With symbolic execution, the program is “executed” in an abstracted manner. Let’s describe this process, with the following code fragment; Say we want to insure that func always returns a valid (non-null) pointer.

### Control Flow Graph

The first step in symbolic execution is to generate a Control Flow Graph or CFG. A CFG is an abstract representation of the code in the form of a directed graph. Each node is a “basic block” terminated in a conditional (here an if statement). Each edge is a boolean “truth value” for the condition.

Once the code is expressed in this way it is easier to see the paths of execution. Note that CFGs are not specific to symbolic execution; all compilers generates a CFG when building the code, as this representation lends itself well to optimization techniques.

### Analysing the CFG with symbolic values

With symbolic execution we are interested in finding feasible paths which result in “bad things” happening. In this case we are interested in finding path(s) that lead to returning p without it first being allocated. We are interested to understand how the value of p changes, so taking the same CFG we state the value of p at each node. Or more precisely, we state the symbolic value of p, we do not actually care about which specific memory location p points to. Instead we only care whether p is null or non-null.

Note that we also draw implicit code paths, as they lead to different symbolic value of p. Now with the CFG rewritten as above, it is trivial to see that there is indeed a path that leads to returning p without prior initialization. This simple example illustrates in practice 2 basic techniques;

- Transformation to CFG
- Reasoning on symbolic values

### Scalability and Accuracy

Anyone designing a “symbolic tool” is faced with many hard problems. At a very high level, the problems can be put in one of these 2 categories;

- Scalability / speed of analysis, because any non trivial function has a large number of paths.

Ideally we want the tool to finish before the end of the universe. - Accuracy, because not all these paths are actually feasible and any defect reported along an infeasible path is a false positive.

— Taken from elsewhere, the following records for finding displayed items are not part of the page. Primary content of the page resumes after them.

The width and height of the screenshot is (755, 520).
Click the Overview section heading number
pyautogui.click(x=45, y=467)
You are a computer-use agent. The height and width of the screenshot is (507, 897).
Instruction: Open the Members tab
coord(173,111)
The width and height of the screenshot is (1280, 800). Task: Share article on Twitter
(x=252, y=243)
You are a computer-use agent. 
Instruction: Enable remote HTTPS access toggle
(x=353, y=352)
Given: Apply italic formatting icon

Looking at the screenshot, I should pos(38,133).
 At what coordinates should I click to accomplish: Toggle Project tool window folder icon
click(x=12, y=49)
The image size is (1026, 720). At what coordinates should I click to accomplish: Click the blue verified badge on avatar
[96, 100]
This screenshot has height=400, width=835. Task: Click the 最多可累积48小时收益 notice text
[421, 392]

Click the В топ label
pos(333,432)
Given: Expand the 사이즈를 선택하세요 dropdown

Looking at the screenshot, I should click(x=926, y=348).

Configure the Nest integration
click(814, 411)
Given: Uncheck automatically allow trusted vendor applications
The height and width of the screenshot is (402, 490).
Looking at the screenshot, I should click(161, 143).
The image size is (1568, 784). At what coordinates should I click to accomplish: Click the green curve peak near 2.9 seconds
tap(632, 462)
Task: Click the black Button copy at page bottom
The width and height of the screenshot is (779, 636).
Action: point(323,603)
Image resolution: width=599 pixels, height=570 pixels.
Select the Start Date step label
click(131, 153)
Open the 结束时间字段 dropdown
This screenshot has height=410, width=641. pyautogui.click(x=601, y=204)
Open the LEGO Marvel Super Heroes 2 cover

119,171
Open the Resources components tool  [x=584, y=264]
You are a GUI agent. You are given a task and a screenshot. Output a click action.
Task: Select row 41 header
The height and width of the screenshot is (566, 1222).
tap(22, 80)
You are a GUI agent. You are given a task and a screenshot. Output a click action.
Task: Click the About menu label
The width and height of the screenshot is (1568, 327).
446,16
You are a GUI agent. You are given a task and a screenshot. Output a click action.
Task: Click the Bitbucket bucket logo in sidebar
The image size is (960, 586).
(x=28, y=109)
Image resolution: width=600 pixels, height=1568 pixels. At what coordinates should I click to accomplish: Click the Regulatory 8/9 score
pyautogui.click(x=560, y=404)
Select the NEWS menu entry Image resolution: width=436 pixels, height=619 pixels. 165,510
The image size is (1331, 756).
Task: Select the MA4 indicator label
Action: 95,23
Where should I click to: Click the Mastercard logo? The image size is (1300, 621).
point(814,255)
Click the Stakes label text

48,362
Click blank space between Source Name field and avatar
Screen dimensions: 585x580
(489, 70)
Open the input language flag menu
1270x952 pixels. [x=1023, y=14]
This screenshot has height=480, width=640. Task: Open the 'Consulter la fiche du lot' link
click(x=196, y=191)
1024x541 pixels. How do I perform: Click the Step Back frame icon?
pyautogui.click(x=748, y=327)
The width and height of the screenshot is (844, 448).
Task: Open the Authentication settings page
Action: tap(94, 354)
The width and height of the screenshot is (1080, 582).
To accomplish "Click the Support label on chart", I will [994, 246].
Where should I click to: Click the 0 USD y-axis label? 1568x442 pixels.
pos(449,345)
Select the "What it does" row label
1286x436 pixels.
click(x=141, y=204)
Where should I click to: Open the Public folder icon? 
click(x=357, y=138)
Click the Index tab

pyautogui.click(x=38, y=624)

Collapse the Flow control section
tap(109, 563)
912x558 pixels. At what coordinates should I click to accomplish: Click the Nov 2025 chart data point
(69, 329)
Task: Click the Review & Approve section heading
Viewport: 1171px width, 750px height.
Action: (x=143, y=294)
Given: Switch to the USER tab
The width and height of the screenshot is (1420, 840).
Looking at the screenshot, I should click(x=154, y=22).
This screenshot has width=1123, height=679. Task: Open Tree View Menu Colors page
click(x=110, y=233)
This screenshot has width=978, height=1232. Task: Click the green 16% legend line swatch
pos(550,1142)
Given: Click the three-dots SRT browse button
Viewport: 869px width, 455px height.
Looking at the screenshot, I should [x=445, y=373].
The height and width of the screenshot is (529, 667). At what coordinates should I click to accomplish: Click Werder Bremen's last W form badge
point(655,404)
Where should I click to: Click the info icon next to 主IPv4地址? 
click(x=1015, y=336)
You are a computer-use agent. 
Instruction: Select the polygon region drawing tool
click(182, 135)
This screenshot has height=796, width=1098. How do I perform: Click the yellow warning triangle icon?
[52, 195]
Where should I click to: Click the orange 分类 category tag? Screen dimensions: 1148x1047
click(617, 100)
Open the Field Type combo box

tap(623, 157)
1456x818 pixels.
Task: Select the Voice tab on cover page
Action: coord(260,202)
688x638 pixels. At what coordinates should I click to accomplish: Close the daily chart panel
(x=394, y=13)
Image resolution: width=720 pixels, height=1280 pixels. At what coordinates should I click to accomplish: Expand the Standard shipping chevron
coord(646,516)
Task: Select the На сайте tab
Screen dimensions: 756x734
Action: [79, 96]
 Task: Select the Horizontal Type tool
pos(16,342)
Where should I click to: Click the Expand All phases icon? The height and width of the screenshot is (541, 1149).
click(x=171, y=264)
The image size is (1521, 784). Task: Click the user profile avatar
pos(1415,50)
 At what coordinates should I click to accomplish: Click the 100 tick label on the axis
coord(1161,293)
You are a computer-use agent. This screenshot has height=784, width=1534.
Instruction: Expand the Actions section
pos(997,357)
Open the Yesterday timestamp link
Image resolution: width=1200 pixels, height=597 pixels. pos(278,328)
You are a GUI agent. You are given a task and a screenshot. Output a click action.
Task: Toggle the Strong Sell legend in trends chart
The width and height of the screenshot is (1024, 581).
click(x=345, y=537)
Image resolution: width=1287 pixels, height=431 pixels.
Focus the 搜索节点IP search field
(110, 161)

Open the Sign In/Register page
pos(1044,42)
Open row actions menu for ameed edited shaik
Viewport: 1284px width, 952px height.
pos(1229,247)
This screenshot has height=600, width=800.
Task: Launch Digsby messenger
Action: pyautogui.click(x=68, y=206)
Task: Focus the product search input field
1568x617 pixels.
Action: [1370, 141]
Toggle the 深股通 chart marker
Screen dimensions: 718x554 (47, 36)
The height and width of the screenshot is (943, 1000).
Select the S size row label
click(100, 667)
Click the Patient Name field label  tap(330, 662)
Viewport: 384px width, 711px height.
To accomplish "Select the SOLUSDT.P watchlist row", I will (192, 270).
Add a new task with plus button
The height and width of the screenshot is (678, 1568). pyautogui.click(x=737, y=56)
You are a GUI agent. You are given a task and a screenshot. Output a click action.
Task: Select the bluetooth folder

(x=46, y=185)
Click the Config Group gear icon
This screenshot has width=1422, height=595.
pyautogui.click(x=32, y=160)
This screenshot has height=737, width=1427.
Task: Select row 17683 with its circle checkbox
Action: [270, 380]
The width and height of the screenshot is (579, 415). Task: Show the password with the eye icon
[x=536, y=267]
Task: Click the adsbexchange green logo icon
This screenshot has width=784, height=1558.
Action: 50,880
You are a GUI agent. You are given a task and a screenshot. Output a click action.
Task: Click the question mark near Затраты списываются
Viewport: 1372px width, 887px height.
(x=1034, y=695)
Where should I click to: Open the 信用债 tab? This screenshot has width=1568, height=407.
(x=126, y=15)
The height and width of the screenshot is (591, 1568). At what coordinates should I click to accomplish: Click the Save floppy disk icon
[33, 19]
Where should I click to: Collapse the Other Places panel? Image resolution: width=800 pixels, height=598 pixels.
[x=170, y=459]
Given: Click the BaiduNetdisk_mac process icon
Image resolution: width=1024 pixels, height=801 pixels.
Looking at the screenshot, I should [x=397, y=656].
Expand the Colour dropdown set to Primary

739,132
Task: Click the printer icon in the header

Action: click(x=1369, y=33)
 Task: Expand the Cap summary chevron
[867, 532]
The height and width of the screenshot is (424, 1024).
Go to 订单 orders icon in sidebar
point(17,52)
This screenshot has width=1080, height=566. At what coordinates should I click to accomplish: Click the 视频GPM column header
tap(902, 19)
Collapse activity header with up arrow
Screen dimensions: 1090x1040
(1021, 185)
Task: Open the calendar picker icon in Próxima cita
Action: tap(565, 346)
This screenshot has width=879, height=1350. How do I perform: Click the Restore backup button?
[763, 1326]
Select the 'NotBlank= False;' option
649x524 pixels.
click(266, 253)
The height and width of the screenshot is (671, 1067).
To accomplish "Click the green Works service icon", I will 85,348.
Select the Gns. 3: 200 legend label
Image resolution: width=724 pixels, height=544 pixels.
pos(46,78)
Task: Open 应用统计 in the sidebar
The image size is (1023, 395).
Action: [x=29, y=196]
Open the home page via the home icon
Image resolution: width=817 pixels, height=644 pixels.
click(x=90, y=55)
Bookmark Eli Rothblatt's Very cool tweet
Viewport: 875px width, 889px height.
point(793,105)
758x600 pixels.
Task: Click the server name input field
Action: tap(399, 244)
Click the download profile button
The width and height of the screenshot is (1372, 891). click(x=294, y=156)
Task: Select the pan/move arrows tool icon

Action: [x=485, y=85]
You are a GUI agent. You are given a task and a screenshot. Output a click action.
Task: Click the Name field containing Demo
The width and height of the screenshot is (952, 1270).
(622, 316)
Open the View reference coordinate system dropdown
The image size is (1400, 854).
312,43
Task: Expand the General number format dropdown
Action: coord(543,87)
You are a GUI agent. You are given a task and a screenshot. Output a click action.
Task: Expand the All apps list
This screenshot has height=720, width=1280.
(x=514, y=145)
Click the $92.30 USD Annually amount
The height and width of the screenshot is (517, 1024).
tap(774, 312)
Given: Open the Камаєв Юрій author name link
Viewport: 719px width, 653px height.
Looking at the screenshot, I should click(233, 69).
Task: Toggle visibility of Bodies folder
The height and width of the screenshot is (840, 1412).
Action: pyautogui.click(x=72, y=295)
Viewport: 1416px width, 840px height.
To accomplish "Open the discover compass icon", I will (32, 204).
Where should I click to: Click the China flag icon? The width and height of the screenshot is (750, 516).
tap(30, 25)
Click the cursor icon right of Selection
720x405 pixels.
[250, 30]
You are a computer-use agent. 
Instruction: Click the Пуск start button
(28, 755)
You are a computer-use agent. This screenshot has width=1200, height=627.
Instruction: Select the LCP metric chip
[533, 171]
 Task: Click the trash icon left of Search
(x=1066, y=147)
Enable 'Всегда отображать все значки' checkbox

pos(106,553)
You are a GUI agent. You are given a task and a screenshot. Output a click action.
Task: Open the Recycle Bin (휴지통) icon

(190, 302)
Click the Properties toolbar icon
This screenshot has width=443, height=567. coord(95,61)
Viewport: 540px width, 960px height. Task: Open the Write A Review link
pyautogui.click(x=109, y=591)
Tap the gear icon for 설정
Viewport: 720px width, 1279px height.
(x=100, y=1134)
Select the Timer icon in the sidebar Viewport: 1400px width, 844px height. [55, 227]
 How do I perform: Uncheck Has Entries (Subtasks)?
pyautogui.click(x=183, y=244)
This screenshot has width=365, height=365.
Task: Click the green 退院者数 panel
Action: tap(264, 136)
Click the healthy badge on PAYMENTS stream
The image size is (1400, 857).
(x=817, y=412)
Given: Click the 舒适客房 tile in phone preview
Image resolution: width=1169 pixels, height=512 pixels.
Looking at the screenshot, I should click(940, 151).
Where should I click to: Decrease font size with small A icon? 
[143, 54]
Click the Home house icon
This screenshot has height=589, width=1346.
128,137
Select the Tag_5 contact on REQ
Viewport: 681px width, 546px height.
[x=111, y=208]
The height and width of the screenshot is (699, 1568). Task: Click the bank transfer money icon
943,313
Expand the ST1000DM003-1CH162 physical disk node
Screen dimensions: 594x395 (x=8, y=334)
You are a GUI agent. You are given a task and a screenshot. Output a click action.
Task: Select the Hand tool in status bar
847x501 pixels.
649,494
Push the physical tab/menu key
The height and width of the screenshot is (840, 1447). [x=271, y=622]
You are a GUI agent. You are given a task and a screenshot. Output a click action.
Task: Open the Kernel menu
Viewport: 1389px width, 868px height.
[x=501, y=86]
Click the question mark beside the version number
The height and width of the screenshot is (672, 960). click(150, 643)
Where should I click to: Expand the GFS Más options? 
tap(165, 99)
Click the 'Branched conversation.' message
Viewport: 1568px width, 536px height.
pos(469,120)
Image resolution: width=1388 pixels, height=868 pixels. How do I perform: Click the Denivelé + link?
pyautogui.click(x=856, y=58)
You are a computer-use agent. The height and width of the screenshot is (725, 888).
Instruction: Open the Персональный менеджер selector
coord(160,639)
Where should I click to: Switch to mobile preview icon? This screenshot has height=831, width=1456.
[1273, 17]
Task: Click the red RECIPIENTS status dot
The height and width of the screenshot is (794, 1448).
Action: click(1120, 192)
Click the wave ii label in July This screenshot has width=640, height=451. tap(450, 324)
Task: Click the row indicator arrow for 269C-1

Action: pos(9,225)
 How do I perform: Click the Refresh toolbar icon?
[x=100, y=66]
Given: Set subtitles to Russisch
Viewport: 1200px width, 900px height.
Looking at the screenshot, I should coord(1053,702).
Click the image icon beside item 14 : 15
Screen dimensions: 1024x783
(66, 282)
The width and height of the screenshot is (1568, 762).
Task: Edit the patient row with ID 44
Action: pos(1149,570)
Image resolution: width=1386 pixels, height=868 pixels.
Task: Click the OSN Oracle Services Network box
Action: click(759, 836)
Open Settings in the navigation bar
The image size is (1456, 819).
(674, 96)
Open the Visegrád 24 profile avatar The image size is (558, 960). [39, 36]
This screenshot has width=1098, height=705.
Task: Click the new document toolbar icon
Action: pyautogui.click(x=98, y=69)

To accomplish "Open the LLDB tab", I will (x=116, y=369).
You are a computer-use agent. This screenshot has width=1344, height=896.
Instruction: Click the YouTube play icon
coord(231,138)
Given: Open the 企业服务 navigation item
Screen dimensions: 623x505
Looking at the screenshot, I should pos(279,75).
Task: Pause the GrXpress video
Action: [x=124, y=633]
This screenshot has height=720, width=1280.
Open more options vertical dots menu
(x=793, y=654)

If you look a much simpler “lint” tool, it’s usability is greatly reduced by the cheer amount of “garbage” it produces. An ideal tool will only report “real” errors, and as you will see further on, test vectors that triggers the error.

### Scalability and Inter-Procedural analysis

The scalability problem is compounded by the fact that for any non trivial analysis, we cannot limit the analysis to the paths contained within a single function. For instance, in the previous example, it doesn’t matter the `func`

above returns a null pointer if all callers of `func`

actually checks for this. For a meaningful analysis we need to follow the path until the pointer is actually used. In order to check that, we need to analyse paths going in and out of the function (inter-procedural analysis). The upside of doing inter-procedural analysis is that it increases the accuracy. The downside is that it exponentially increases the number of paths to analyse. Taking into account inter-procedural analysis, a real life a CFG is more likely to look like:

A symbolic execution engine that would naively enumerate paths exhaustively through this CFG would never complete. Knowing how to prune the CFG and identifying the small number of “interesting” paths is a very lively domain of academic research and a large bibliography exists on the topic. Heuristics to limit the path explosion problem come from either graph theory or are based on inferring more information from the context of execution.

### Accuracy

An added complication that comes from having to analyze long paths is that the “Path conditions” along the paths are can be non-satisfiable. Let’s examine this fact in greater detail, as this leads us to introducing another big idea that underpins symbolic execution.

### Path Condition

Let’s revisit our previous example and explain what path conditions are. We now rewrite the CFG with the truth value for all the conditions that we encountered along given paths. The path condition is the boolean equation that synthesises the truth values for conditional expressions we encountered at each node.

Here for the path of interest (leading to a null p), this expression is: `x*y==0 && y!=0`

. Hence we can now associate a set of boolean equations with each edges along a given path. In the example above, we can now state, `x*y==0 && y!=0`

implies that `p==0`

### Inter-Procedural analysis and Path condition

Now that we know what path conditions are, let’s see how we use these to solve the accuracy problem. We need to find out whether the path that is feasible in the narrow context of this function is actually valid in the larger context of a program, (i.e. when you perform interprocedural analysis). For instance, we might find that on all the paths containing call to this function, prior to the call there is a ASSERT statement that checks: `x!=0`

The path condition has become: `x*y!=0 && y!=0 && x!=0`

. It is clear to see that this boolean equation cannot be solved, or according to the lingo there is no assignment of boolean terms that satisfy this equation. This is otherwise known as the Boolean Satisfiability Problem.

### Boolean SAT applied to Symbolic Execution

Now, there’s good news and bad news…

The bad news is that this is an NP Complete problem, or in other words a fiendishly complex problem to solve, with no upper limit to it’s running complexity. This is not really apparent in this simple example, but any non-trivial path will be summarized by a path condition with 100s of terms, which means that simply iterating through possible assignment for boolean variables would never complete.

The good news is that there are solutions for it. Most notably, solving boolean equation with large number of terms is something that the VLSI industry has been doing for years and have developed fairly efficient software along the way, aka SAT solvers. In fact there is a surprisingly large number of people constantly refining algorithms for their SAT solvers to solve ever larger boolean equations ever faster.

As a result all modern symbolic execution engines can now incorporate them. A boolean SAT solver would tell you in no time that `x*y!=0 && y!=0 && x!=0`

is indeed unsatisfiable and that there is no point reporting such a defect which is clearly a false positive.